5 minute read

I often use the Proximal Gradient Descent (PGD) method as my starting point for solving regularized optimization problems. This method is very simple to implement; it allows to generate a baseline that “just works” before using smarter and more complicated methods.

Suppose you have an optimization problem

\[\min_x f(x) + R(x)\]

where $x \in \mathbb{R}^n$, $f(x)$ is smooth and $R(x)$ is not, but it’s "simple enough". The former normally includes the likelihood function, whereas the latter represents regularization terms.

This setup can be solved via a simple first-order iteration:

\[x^+ = \text{prox}_{\alpha R} \left[x - \alpha \nabla f(x)\right]\]

where $\alpha$ is a sufficiently small step-size.

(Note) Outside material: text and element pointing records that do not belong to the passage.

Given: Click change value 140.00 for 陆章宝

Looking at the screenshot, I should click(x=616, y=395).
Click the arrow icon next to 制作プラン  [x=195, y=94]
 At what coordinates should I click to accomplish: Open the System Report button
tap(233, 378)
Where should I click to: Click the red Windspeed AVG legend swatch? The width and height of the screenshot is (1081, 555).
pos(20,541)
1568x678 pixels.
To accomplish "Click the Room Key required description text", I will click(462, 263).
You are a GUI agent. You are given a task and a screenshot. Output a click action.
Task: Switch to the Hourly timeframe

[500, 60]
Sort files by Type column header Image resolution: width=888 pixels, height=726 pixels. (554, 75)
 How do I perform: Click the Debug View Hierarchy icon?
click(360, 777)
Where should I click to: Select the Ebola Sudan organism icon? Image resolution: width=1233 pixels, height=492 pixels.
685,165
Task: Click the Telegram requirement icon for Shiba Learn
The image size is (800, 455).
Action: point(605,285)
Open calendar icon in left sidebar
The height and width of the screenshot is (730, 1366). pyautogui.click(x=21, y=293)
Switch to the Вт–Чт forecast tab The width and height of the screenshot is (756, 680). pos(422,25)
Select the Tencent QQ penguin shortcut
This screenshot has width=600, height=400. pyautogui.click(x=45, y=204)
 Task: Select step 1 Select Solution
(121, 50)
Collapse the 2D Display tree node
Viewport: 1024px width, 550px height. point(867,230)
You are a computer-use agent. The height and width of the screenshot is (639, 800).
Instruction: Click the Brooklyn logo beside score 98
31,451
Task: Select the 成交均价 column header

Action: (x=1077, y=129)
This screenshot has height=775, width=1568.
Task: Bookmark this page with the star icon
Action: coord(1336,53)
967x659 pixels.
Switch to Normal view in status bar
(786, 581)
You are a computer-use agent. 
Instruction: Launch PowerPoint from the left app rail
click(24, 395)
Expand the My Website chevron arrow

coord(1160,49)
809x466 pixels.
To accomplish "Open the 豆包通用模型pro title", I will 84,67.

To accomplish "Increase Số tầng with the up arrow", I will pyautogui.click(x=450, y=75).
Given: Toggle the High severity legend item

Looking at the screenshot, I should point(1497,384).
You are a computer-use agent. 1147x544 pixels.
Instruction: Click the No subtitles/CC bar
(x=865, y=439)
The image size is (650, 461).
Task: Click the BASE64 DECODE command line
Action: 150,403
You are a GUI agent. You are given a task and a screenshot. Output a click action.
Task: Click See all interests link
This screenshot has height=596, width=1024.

The question is, how do we derive the proximal operator for a given $R$? Below I provide the derivations for three most common regularizers: LASSO, A-LASSO, and SCAD. Some of them, like SCAD, are particularly hard to find in literature in a form that is accessible to Ph.D. students like me.

Separability of Proxes

First, recall that if $R(x)$ is separable by the coordinates of $x$, then we can evaluate its proximal operator by applying its coordinate proxes element-wise: \(R(x) = \sum_i r(x_i),\, x \in \mathbb{R}^n \implies \text{prox}_{\alpha R}(z) = [\text{prox}_{\alpha r}(z_1), \dots, \text{prox}_{\alpha r}(z_n)]\)

All regularizers in this article are separable, so we only need to derive a scalar function $\text{prox}_{\alpha r}(z)$, $z \in \mathbb{R}$, which is considerably easier task to do.


For a scalar variable $x \in \mathbb{R}$, SCAD-regularizer is defined as \(r(x) = \begin{cases} \sigma |x|, & |x| \leq \sigma \\ \frac{-x^2 + 2\rho\sigma |x| - \sigma^2}{2(\rho - 1)}, & \sigma < |x| < \rho\sigma \\ \frac{\sigma^2(\rho + 1)}{2}, & |x| > \rho\sigma \end{cases}\)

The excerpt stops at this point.